I want to be able to match a pattern in glob format to a list of strings, rather than to actual files in the filesystem. Is there any way to do this, or convert a glob
An extension to @Veedrac PurePath.match answer that can be applied to a lists of strings:
# Python 3.4+
from pathlib import Path
path_list = ["foo/bar.txt", "spam/bar.txt", "foo/eggs.txt"]
# convert string to pathlib.PosixPath / .WindowsPath, then apply PurePath.match to list
print([p for p in path_list if Path(p).match("ba*")]) # "*ba*" also works
# output: ['foo/bar.txt', 'spam/bar.txt']
print([p for p in path_list if Path(p).match("*o/ba*")])
# output: ['foo/bar.txt']
It is preferable to use pathlib.Path()
over pathlib.PurePath()
, because then you don't have to worry about the underlying filesystem.

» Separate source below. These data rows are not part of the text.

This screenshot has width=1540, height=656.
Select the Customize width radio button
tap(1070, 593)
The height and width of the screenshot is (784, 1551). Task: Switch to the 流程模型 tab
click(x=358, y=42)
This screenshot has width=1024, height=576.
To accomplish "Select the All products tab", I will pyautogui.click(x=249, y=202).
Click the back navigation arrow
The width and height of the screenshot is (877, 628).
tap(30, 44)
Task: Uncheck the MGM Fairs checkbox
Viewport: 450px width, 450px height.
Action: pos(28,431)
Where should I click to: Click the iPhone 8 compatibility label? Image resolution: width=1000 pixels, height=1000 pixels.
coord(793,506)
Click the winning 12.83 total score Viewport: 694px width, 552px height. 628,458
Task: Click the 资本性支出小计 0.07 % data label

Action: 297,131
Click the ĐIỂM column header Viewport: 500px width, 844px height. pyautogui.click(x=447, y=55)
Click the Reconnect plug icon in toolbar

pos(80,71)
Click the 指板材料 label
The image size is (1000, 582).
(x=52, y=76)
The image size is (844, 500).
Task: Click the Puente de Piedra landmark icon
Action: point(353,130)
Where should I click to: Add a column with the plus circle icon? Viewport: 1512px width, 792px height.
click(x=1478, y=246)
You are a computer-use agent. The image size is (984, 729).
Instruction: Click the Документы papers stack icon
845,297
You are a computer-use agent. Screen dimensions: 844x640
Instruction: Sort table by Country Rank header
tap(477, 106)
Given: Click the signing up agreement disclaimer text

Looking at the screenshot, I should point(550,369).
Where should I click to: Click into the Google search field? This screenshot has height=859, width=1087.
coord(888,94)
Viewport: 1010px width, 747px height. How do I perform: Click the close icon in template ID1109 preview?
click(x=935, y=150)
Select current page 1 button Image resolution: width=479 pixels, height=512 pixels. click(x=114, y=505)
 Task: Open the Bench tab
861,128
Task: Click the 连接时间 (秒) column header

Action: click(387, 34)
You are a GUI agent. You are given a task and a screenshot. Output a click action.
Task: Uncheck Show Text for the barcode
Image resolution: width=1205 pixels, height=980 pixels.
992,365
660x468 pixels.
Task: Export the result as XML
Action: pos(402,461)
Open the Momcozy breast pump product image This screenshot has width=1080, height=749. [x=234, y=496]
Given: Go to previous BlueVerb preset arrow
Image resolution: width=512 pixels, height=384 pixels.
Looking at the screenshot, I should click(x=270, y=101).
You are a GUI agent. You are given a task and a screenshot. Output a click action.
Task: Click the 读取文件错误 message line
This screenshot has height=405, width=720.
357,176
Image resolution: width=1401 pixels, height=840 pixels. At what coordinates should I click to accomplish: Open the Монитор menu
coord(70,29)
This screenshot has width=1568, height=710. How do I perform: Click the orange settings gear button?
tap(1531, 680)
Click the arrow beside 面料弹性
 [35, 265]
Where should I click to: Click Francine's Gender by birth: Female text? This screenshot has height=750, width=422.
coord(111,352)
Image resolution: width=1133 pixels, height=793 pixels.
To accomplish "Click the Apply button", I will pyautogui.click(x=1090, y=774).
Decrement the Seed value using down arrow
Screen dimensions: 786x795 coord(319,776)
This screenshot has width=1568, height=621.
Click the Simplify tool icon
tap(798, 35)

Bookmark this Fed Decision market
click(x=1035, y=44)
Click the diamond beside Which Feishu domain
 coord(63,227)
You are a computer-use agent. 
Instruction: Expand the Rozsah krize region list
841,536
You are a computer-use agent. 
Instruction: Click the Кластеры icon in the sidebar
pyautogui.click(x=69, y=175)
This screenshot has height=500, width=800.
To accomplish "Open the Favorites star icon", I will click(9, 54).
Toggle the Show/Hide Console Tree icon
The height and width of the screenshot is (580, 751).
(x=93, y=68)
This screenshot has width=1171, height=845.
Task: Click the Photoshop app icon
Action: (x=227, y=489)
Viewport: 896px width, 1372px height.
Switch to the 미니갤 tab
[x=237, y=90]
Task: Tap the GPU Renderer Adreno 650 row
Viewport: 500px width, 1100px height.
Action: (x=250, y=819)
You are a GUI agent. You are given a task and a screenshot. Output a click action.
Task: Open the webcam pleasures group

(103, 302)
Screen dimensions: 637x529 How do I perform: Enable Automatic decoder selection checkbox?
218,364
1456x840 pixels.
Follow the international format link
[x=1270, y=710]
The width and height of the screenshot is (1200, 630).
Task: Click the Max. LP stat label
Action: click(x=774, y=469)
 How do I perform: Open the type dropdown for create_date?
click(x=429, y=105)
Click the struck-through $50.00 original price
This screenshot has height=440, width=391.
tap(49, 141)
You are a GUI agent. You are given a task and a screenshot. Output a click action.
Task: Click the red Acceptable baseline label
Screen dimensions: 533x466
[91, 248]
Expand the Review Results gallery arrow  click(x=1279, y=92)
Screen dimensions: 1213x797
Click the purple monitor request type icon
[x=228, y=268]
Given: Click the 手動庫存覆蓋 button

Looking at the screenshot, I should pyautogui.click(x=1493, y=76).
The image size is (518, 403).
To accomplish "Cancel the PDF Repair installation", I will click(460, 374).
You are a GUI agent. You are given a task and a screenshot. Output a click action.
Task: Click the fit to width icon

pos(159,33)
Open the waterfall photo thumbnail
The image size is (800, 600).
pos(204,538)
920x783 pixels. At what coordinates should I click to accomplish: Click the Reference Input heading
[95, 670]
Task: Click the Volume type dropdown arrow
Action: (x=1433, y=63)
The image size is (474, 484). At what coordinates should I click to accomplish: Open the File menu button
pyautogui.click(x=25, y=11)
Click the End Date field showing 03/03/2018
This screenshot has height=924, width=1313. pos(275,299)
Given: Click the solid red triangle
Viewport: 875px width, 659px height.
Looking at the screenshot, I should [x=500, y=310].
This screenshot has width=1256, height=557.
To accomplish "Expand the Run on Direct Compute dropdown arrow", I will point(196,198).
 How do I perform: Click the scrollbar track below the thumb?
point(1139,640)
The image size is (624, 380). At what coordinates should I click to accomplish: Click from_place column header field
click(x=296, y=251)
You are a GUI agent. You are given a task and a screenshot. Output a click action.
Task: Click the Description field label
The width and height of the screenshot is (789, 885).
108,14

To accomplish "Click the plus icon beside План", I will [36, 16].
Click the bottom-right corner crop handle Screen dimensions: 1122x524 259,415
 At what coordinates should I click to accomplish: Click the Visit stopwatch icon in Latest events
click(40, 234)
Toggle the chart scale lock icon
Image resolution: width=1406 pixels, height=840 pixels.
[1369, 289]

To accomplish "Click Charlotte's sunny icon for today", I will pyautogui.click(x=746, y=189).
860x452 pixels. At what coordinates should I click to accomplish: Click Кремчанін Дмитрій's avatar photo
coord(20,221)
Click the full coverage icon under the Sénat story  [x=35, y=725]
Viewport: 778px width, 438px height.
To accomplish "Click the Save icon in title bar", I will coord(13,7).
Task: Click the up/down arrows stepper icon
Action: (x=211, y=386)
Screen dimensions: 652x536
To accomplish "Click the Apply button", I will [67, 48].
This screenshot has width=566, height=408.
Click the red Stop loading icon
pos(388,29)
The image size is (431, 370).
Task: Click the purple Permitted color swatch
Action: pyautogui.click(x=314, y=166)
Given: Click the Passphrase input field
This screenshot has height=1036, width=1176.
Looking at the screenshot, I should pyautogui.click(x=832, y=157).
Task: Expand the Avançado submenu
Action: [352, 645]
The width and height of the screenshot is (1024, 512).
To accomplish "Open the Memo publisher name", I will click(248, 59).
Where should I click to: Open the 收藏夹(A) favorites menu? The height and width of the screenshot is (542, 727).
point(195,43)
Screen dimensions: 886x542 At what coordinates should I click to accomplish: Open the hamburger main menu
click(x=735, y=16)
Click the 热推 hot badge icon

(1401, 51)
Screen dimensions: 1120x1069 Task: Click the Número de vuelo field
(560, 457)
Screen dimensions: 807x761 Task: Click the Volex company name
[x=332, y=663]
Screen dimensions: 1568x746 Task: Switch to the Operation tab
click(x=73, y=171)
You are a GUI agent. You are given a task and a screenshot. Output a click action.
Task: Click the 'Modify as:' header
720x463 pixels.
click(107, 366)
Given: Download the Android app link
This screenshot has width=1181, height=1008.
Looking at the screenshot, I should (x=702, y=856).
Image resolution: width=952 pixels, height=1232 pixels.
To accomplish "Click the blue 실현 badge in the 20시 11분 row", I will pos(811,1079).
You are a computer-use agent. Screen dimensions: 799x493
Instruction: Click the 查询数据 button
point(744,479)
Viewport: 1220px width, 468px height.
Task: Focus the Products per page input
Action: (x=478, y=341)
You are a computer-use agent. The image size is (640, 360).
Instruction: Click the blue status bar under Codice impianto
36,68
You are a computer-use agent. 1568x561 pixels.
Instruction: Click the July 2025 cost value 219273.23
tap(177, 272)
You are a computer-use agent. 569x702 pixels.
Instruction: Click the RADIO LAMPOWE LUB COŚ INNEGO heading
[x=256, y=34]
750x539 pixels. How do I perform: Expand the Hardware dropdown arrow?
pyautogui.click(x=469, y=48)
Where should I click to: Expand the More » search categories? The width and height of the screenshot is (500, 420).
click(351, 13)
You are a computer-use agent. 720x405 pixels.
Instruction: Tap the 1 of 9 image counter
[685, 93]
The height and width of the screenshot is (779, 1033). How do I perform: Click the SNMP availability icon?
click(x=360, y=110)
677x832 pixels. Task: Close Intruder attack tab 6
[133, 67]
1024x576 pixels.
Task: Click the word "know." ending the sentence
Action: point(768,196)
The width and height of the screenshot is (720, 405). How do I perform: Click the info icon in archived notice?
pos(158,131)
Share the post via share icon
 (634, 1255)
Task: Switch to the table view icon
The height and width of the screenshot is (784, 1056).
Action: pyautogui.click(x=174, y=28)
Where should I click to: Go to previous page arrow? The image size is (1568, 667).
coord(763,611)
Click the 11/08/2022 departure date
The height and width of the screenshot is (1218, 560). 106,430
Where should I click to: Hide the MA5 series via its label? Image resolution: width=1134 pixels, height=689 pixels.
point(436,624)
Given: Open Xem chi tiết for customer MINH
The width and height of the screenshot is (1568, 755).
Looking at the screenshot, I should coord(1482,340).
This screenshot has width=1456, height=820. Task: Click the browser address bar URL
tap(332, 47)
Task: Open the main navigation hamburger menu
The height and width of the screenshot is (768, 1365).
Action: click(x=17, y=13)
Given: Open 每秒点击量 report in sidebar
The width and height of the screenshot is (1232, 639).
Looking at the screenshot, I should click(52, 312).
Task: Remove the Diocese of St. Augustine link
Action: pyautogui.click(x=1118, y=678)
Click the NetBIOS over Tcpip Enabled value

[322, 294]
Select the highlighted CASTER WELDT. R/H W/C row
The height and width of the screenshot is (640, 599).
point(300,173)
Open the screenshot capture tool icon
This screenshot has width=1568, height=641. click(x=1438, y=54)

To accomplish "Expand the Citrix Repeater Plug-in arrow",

On Python 3.4+ you can just use PurePath.match.
pathlib.PurePath(path_string).match(pattern)
On Python 3.3 or earlier (including 2.x), get pathlib from PyPI.
Note that to get platform-independent results (which will depend on why you're running this) you'd want to explicitly state PurePosixPath
or PureWindowsPath
.
I wanted to add support for recursive glob patterns, i.e. things/**/*.py
and have relative path matching so example*.py
doesn't match with folder/example_stuff.py
.
Here is my approach:
from os import path
import re
def recursive_glob_filter(files, glob):
# Convert to regex and add start of line match
pattern_re = '^' + fnmatch_translate(glob)
# fnmatch does not escape path separators so escape them
if path.sep in pattern_re and not r'\{}'.format(path.sep) in pattern_re:
pattern_re = pattern_re.replace('/', r'\/')
# Replace `*` with one that ignores path separators
sep_respecting_wildcard = '[^\{}]*'.format(path.sep)
pattern_re = pattern_re.replace('.*', sep_respecting_wildcard)
# And now for `**` we have `[^\/]*[^\/]*`, so replace that with `.*`
# to match all patterns in-between
pattern_re = pattern_re.replace(2 * sep_respecting_wildcard, '.*')
compiled_re = re.compile(pattern_re)
return filter(compiled_re.search, files)